Innovations in gastroenterology have taken a quantum leap in the past 200 years. And Australia has been at the forefront of several gastrointestinal advances.
Here’s a brief timeline.
1833 – US Army Surgeon Dr William Beaumont, treated a stomach gunshot victim he was certain would die, utilising revolutionary monitoring and experimentation with gastric juices and digestion.
1868 – Adolf Kussmaul, a well-known German physician, developed the gastroscope. He perfected the technique on a sword swallower.
1922 – Dr Walter Alvarez did the first electrogastrography research.

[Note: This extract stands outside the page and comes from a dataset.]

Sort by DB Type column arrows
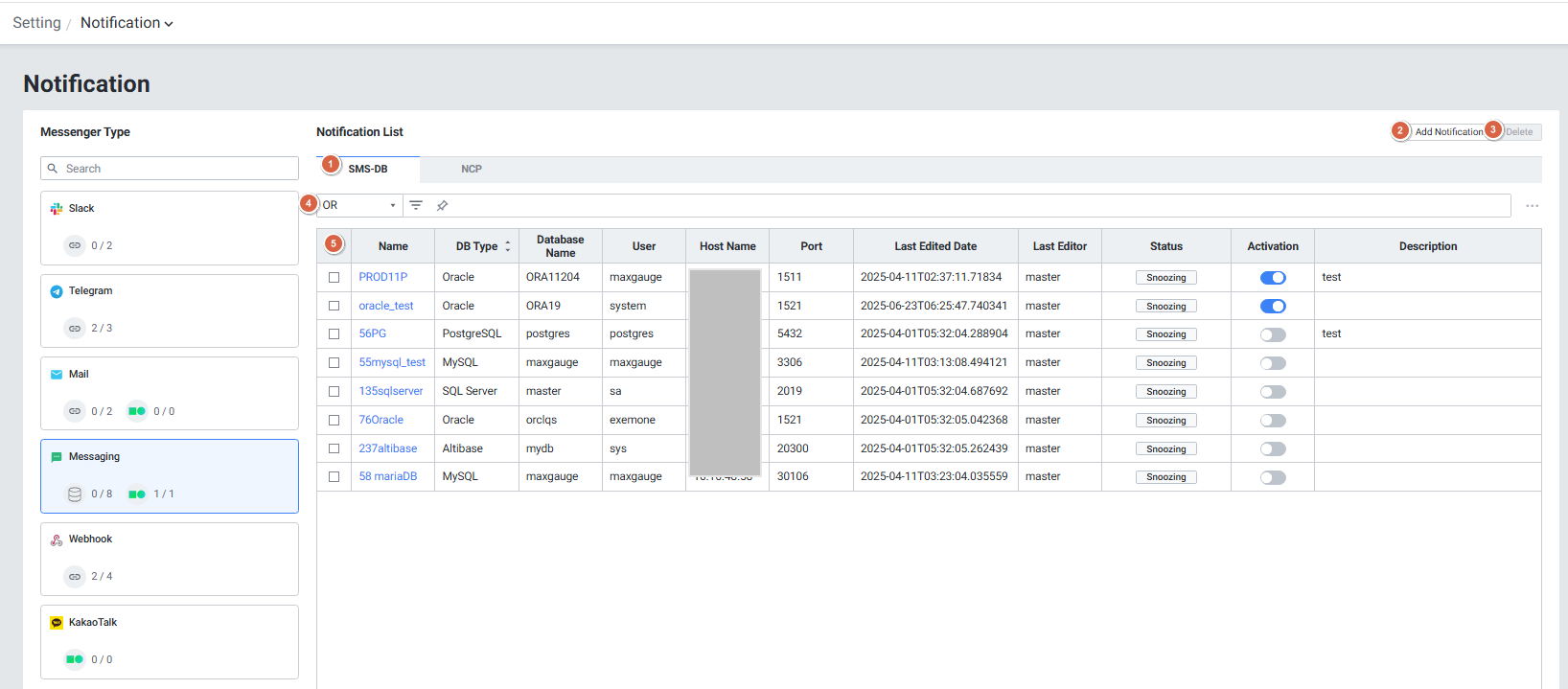1568x689 pixels. click(508, 246)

1922 – Dr Rudolf Schindler described many important diseases involving the human digestive system during World War I in his illustrated textbook and is portrayed by some as the “father of gastroscopy”. He and Georg Wolf developed a semiflexible gastroscope in the same year
1932 – Crohn’s Disease was also discovered this year by Dr Burrill Bernard Crohn.
1957 – Basil Hirschowitz introduced the first prototype of a fibreoptic gastroscope
1982 – For decades Australians were told their stomach ulcers were caused by “stress”or the “wrong diet”, until Aussie doctors Dr Barry Marshall and Dr Robin Warren in the 1980s discovered that stomach ulcers were in fact caused by a rogue bacteria called Helicobacter Pylori. They won the Nobel Prize in physiology for their work in 2005 The Nobel Prize is not awarded posthumously, however Dr James Leavitt was also instrumental in this research.
2001 – The FDA approved the first capsule endoscope for use in patients ( a swalloable camera) which assists in detecting esophageal conditions and detecting cancers.
2009 – Faecal transplants were found to be more cost effective and effective than continued antibiotic administration and reduced the incidence of antibiotic resistance.
2022 – The world’s first four-way liver exchange for patient’s on the liver transplant wait list. This gives double the number of recipients the opportunity to receive a donor liver.
2023 – We heard about the first “gut on a microchip” to help model the gut microbiome.
As all of these medical mentors discovered, there will always be many questions to answer in gastroenterology which continues to have some of the most exciting developments in medicine. AI also enteres the public consciousness for better detecing GI cancers and aortic aneurysms.